[Start of section]

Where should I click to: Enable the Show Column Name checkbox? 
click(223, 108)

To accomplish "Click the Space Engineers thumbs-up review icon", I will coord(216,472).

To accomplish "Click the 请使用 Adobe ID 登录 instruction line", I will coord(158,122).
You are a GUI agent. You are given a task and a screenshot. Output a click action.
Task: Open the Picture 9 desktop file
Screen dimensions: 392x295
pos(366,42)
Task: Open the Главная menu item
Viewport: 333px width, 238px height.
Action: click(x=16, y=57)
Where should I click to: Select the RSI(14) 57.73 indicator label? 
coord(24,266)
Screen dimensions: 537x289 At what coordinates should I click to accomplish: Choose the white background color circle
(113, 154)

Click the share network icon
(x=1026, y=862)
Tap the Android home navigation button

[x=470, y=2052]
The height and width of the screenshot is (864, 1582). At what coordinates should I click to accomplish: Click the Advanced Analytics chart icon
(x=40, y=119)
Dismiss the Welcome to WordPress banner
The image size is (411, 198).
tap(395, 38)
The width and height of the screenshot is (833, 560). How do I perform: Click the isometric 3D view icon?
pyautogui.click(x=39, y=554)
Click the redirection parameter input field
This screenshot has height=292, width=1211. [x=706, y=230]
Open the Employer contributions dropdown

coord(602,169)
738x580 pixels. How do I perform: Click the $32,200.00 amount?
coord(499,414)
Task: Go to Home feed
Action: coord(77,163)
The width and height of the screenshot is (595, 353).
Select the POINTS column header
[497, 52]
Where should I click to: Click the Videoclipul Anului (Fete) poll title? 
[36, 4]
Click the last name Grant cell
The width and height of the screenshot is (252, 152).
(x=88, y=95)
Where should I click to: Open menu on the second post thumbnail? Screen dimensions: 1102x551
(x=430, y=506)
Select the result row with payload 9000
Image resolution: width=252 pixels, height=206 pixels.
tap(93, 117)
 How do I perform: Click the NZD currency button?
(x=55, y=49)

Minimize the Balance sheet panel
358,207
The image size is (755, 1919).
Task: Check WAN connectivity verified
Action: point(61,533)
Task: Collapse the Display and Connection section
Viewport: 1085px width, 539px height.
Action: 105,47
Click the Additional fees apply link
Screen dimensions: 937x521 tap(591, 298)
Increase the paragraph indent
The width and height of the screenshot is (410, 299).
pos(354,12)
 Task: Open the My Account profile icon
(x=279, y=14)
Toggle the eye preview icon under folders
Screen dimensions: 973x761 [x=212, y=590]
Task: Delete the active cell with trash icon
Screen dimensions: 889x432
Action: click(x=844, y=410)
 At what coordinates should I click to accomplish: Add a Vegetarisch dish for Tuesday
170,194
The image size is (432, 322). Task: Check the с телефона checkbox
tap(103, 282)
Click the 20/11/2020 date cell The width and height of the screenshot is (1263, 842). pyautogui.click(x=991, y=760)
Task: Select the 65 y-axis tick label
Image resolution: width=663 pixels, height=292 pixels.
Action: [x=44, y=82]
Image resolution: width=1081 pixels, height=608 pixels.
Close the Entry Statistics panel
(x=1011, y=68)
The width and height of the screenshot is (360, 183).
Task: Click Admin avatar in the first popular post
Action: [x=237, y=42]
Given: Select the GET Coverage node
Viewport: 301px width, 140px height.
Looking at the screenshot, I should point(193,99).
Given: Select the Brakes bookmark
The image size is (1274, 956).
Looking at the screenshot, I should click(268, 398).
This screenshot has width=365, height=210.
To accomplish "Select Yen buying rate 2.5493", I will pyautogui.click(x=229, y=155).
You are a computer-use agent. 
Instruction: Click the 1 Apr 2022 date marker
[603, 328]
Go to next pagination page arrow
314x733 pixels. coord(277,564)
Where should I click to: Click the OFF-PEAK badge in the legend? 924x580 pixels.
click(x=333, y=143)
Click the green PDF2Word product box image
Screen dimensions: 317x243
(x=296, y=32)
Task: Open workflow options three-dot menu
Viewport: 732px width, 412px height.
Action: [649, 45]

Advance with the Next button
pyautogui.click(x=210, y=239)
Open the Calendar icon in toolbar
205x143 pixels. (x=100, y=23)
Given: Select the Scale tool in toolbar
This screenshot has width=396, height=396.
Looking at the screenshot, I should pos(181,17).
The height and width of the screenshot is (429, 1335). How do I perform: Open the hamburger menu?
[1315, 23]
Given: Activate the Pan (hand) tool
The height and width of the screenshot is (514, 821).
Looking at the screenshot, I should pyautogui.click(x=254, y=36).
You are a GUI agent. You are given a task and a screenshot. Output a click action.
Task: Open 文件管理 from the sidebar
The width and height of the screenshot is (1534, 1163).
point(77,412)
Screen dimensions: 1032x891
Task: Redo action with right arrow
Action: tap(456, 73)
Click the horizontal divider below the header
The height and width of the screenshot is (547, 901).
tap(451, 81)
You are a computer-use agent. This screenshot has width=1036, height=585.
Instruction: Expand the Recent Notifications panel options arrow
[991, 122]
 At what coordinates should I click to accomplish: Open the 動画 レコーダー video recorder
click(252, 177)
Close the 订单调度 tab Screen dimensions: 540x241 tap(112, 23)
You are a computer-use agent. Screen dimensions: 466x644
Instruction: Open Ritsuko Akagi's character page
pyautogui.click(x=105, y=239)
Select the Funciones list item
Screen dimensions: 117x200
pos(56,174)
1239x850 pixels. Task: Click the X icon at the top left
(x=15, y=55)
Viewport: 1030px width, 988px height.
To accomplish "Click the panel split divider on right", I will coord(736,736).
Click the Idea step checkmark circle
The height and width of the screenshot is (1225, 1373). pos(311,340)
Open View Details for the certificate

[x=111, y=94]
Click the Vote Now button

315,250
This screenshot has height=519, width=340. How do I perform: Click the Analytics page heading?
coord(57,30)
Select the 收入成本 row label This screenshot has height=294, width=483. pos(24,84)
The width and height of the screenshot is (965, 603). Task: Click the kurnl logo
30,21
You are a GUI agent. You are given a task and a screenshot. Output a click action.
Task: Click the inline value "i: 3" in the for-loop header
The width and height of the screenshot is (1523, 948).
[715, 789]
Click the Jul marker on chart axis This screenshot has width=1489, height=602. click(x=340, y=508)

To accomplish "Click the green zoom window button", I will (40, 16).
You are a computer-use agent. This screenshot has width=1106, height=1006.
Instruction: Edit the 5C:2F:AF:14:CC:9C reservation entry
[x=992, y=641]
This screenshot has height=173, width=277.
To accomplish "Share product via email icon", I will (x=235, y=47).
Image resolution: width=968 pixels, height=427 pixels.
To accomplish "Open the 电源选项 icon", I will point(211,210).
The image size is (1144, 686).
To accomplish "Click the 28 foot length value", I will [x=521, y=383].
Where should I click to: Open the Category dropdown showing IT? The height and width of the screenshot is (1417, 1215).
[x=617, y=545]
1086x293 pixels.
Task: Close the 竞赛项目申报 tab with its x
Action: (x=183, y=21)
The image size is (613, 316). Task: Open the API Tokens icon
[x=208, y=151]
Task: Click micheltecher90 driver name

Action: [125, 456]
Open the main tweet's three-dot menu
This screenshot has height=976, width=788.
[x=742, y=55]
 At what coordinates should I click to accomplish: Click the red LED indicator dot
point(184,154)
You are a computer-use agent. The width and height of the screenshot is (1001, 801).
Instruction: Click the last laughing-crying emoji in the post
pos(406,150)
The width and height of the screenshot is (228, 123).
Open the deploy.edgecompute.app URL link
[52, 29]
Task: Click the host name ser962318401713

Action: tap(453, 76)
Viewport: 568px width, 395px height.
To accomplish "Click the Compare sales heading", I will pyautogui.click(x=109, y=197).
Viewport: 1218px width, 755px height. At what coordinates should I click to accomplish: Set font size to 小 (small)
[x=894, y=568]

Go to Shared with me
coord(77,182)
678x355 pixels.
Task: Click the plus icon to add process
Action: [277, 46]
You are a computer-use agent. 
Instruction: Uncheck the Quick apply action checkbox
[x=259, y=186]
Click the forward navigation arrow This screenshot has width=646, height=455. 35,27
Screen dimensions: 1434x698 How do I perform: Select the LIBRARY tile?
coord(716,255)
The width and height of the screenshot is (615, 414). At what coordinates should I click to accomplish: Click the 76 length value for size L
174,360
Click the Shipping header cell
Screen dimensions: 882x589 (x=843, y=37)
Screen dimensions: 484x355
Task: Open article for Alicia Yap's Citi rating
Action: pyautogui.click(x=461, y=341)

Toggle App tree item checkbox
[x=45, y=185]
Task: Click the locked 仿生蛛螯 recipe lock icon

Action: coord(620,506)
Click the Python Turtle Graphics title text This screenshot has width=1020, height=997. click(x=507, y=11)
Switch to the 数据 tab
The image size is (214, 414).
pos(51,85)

[End of section]

#### [Task to complete]
The lines running from the start of the data through the one that contains "Task: Open the Picture 9 desktop file" should be reproduced exactly, and only those.

#### [Exercise response]
Where should I click to: Enable the Show Column Name checkbox? 
click(223, 108)

To accomplish "Click the Space Engineers thumbs-up review icon", I will coord(216,472).

To accomplish "Click the 请使用 Adobe ID 登录 instruction line", I will coord(158,122).
You are a GUI agent. You are given a task and a screenshot. Output a click action.
Task: Open the Picture 9 desktop file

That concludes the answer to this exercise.